M. Coulibaly a décrit une situation sécuritaire et humanitaire préoccupante dans son pays, marquée par la persistance des attaques terroristes, des pertes en vies humaines et le déplacement de nombreuses populations vivant dans la peur et l’incertitude.
Tout en saluant les efforts et les sacrifices des forces de défense et de sécurité ainsi que des Volontaires pour la défense de la patrie (VDP), il a insisté sur la nécessité de concilier la lutte contre le terrorisme avec le respect des droits humains. « Défendre la nation ne signifie pas perdre son âme », a-t-il affirmé, estimant qu’une réponse exclusivement sécuritaire, sans justice ni dignité, ne saurait garantir une paix durable.
Présentant l’IF-VEG comme une organisation citoyenne indépendante, non-violente et attachée à la souveraineté des peuples, il a précisé qu’elle se veut une voix engagée pour la vérité, la responsabilité des gouvernants et la défense des populations, sans affiliation politique ni influence étrangère.

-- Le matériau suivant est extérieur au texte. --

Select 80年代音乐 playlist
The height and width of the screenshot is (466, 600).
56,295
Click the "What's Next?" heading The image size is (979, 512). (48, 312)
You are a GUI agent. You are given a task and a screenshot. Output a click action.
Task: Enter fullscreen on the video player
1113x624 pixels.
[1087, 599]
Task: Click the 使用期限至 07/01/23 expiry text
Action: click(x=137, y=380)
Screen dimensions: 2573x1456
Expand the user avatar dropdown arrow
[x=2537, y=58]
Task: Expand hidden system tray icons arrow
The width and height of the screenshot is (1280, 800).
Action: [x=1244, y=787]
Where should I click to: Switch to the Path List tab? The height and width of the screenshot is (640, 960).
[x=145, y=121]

Abordant la situation sous-régionale, Oumar Coulibaly a exprimé la reconnaissance de son organisation à la Côte d’Ivoire pour son hospitalité envers les Burkinabè et ressortissants sahéliens ayant fui l’insécurité. Il a mis en garde contre les discours assimilant cet accueil à des tentatives de déstabilisation, appelant à la responsabilité et à la préservation des liens historiques entre les peuples.
Le président de l’IF-VEG a également relevé les difficultés socio-économiques auxquelles font face les populations, notamment la cherté de la vie, le chômage des jeunes, la fermeture d’activités économiques, ainsi que des cas d’enlèvements, de disparitions et des restrictions de la liberté d’expression.
Dans ses recommandations, il a invité les autorités de transition à renforcer la protection des civils, à autoriser des enquêtes indépendantes sur les violations présumées des droits humains, à prendre des mesures urgentes contre la vie chère et à garantir la liberté d’expression, y compris pour les journalistes et les acteurs de la société civile.
Il a en outre appelé les populations burkinabè à préserver l’unité nationale et à privilégier une mobilisation pacifique, tout en exhortant les partenaires internationaux à accroître leur soutien humanitaire et à encourager des mécanismes indépendants de suivi des droits humains, sans ingérence politique.
Selon M. Coulibaly, la stabilité durable du Burkina Faso et du Sahel repose sur la restauration de la confiance entre les citoyens et les institutions, la promotion d’un dialogue inclusif et la mise en œuvre d’une gouvernance transparente.